### Task details
Return every line of the entries below word for word, leaving out the pictures.

⁂

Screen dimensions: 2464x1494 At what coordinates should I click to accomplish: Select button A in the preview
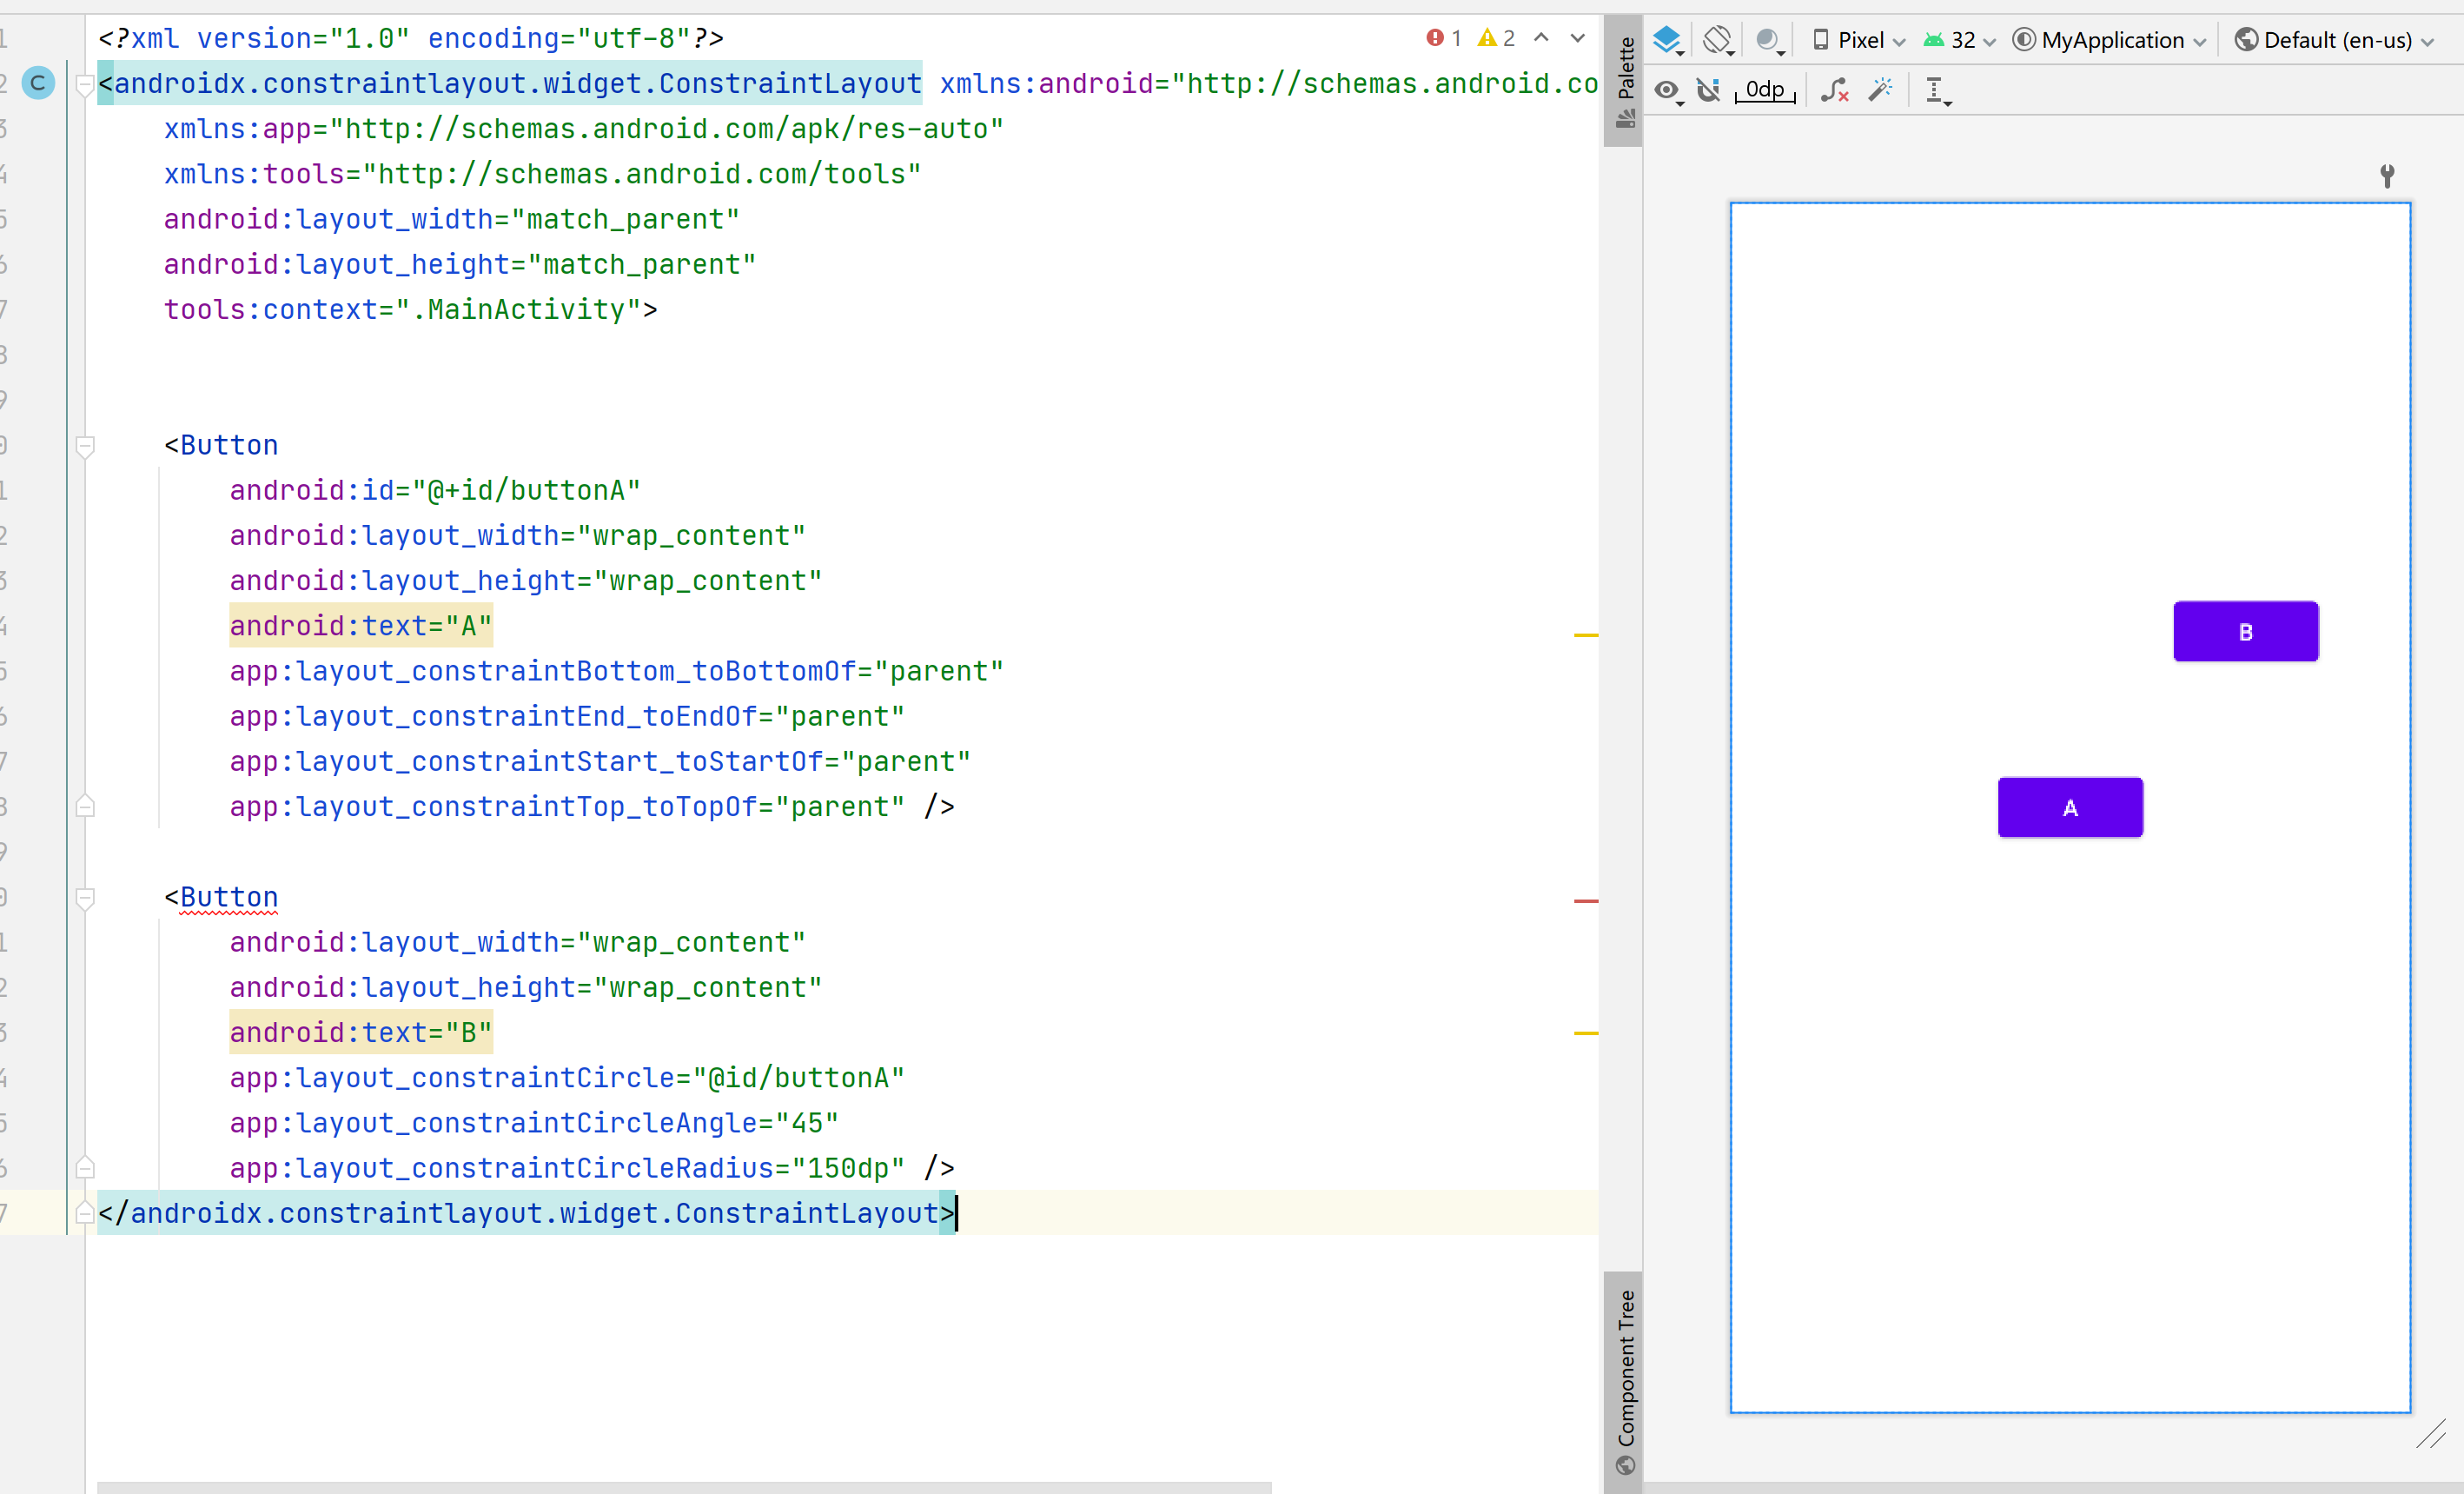2069,807
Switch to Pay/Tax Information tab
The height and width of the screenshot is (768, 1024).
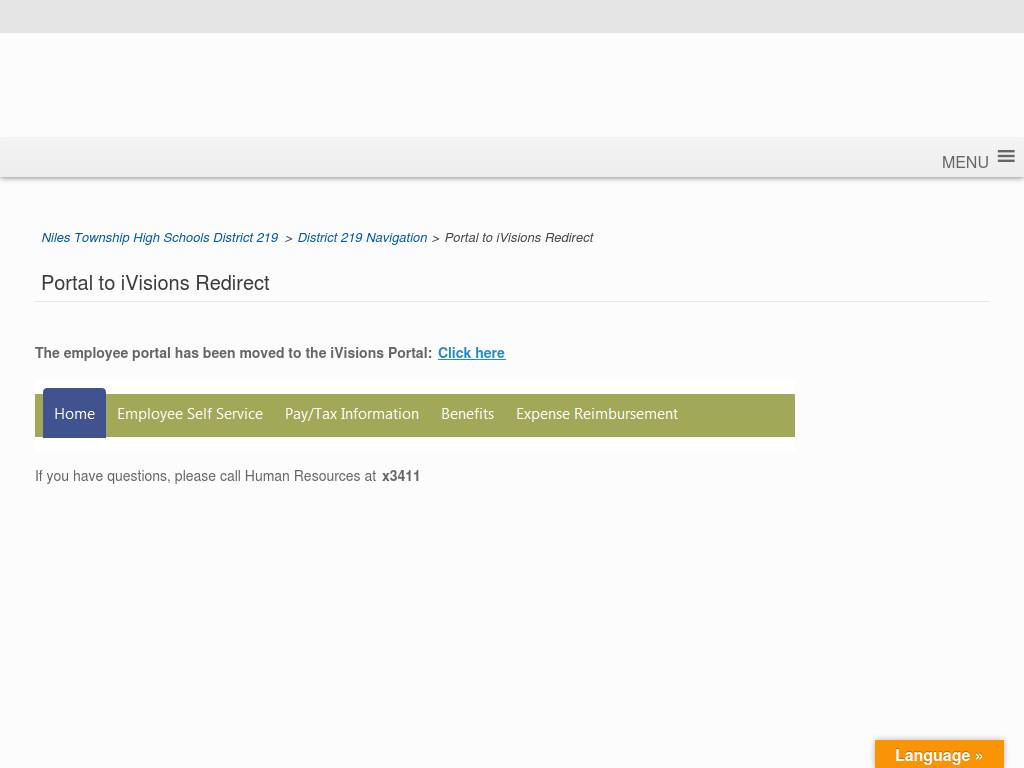pos(352,414)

⁂

### Solution to the exercise
Screen dimensions: 2464x1494 At what coordinates should I click to accomplish: Select button A in the preview
2069,807
Switch to Pay/Tax Information tab
The height and width of the screenshot is (768, 1024).
pos(352,414)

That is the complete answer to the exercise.